Un film de Walter Salles.

 

SI la dictature militaire qui gouverna le Brésil d’une main de fer de 1964 à 1985 ne frappa pas autant les esprits que les régimes impitoyables qui sévirent en Argentine et au Chili, elle n’en causa pas moins de nombreuses victimes, torturées, parfois jusqu’à la mort et il n’est certes pas inutile de le rappeler, à l’heure où ce même pays reste tenté par le populisme d’extrême-droite au point d’avoir eu comme président le déplorable Jair Bolsonaro de 2019 à 2023. Quel que soit les pays (et ils sont nombreux, ceux qui, aujourd’hui, penchent dangereusement du côté de l’extrême-droite, y compris en France), le film de Walter Salles rappelle, à bon escient, qu’on ne peut jamais se fier aux extrémistes de droite quant au respect des droits et de la justice.

====

Consigne 1 :: Relevez tous les pays nommés dans le texte sur la dictature brésilienne.
Consigne 2 :: Dans la liste, recopiez à l'identique tout ce qui va de la ligne contenant « The image size is (600, 371). » jusqu'à la ligne contenant « click(147, 190) », ces deux lignes comprises.
Le texte et la liste n'ont aucun lien entre eux.

====

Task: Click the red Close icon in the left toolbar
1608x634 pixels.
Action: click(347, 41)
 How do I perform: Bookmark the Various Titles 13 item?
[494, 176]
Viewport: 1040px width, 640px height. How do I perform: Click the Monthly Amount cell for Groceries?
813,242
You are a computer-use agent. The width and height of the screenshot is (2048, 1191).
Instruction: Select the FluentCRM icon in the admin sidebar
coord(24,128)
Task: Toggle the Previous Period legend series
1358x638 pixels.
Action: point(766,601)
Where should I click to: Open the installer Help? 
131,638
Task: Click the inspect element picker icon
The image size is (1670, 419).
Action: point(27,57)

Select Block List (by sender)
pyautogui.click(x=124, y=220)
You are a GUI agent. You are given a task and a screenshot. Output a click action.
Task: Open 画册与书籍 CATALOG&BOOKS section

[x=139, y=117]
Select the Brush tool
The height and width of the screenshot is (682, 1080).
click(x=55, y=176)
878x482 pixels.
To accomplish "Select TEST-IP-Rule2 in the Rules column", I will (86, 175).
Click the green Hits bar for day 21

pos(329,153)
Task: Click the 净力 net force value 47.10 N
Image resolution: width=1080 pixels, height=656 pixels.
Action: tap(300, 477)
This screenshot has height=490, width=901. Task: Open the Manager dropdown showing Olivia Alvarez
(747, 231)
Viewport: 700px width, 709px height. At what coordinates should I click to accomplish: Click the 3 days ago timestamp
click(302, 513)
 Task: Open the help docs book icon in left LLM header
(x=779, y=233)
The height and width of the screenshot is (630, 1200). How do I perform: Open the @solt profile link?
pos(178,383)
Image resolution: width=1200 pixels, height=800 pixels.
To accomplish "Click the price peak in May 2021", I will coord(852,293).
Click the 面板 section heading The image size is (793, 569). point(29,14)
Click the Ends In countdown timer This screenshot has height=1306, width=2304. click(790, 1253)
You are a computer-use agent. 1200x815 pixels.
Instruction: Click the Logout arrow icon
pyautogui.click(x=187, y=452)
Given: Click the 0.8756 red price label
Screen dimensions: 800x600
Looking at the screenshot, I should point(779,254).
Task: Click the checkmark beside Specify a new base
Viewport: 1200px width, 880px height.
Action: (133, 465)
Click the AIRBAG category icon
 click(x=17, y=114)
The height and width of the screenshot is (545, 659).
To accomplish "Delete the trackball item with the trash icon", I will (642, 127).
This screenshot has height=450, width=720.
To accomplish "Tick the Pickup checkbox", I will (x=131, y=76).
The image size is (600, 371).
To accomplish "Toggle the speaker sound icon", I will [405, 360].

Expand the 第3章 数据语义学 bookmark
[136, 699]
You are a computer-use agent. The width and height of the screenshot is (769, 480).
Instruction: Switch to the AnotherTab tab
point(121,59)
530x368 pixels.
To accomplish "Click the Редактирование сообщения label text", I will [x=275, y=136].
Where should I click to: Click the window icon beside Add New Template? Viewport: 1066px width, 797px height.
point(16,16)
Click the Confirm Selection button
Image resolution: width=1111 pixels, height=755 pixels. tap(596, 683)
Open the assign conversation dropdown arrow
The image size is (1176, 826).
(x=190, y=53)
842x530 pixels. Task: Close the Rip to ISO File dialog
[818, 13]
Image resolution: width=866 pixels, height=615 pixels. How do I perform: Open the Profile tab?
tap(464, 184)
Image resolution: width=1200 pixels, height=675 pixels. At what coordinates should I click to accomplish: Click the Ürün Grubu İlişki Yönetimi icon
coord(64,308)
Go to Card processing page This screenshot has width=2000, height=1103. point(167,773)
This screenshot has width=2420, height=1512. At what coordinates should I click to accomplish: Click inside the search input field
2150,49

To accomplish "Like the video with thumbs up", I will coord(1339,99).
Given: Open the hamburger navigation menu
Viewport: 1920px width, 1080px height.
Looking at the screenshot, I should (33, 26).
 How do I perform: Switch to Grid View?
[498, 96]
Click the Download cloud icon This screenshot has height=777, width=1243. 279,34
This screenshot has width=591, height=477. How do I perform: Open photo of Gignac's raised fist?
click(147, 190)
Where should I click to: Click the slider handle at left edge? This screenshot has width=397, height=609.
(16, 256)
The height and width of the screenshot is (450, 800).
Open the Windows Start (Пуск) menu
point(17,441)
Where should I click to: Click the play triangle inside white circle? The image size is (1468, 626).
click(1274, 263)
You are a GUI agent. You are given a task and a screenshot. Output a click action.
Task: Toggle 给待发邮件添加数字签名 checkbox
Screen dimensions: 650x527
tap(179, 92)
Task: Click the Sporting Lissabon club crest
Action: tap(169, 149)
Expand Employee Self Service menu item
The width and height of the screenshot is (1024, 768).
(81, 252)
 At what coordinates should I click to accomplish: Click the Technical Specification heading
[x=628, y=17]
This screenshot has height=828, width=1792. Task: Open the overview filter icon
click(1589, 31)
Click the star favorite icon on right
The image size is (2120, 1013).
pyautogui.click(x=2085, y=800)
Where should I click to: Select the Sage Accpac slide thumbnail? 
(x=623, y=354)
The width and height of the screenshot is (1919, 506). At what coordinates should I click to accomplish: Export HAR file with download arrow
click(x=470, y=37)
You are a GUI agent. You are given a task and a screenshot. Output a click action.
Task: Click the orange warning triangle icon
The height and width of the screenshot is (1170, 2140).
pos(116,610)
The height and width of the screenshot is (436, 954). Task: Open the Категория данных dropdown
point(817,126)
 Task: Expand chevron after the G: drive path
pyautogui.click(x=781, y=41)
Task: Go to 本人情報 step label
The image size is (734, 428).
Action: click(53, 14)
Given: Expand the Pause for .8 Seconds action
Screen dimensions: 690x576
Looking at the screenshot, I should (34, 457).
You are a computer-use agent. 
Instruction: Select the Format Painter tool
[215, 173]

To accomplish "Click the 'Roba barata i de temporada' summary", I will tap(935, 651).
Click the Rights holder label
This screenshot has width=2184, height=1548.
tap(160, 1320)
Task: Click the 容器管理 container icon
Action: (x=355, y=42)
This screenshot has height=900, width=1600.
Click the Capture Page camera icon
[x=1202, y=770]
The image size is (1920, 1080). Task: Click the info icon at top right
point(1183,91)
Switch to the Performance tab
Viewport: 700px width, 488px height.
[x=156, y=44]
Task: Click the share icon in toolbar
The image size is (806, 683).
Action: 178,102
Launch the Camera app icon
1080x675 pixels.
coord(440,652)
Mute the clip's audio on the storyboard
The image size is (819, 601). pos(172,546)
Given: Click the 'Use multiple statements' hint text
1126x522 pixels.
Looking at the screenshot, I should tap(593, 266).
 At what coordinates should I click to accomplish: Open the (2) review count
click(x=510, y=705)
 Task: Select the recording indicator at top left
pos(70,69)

====

Corrigé 1 :: Brésil, Argentine, Chili, France.

Corrigé 2 ::
The image size is (600, 371).
To accomplish "Toggle the speaker sound icon", I will [405, 360].

Expand the 第3章 数据语义学 bookmark
[136, 699]
You are a computer-use agent. The width and height of the screenshot is (769, 480).
Instruction: Switch to the AnotherTab tab
point(121,59)
530x368 pixels.
To accomplish "Click the Редактирование сообщения label text", I will [x=275, y=136].
Where should I click to: Click the window icon beside Add New Template? Viewport: 1066px width, 797px height.
point(16,16)
Click the Confirm Selection button
Image resolution: width=1111 pixels, height=755 pixels. tap(596, 683)
Open the assign conversation dropdown arrow
The image size is (1176, 826).
(x=190, y=53)
842x530 pixels. Task: Close the Rip to ISO File dialog
[818, 13]
Image resolution: width=866 pixels, height=615 pixels. How do I perform: Open the Profile tab?
tap(464, 184)
Image resolution: width=1200 pixels, height=675 pixels. At what coordinates should I click to accomplish: Click the Ürün Grubu İlişki Yönetimi icon
coord(64,308)
Go to Card processing page This screenshot has width=2000, height=1103. point(167,773)
This screenshot has width=2420, height=1512. At what coordinates should I click to accomplish: Click inside the search input field
2150,49

To accomplish "Like the video with thumbs up", I will coord(1339,99).
Given: Open the hamburger navigation menu
Viewport: 1920px width, 1080px height.
Looking at the screenshot, I should (33, 26).
 How do I perform: Switch to Grid View?
[498, 96]
Click the Download cloud icon This screenshot has height=777, width=1243. 279,34
This screenshot has width=591, height=477. How do I perform: Open photo of Gignac's raised fist?
click(147, 190)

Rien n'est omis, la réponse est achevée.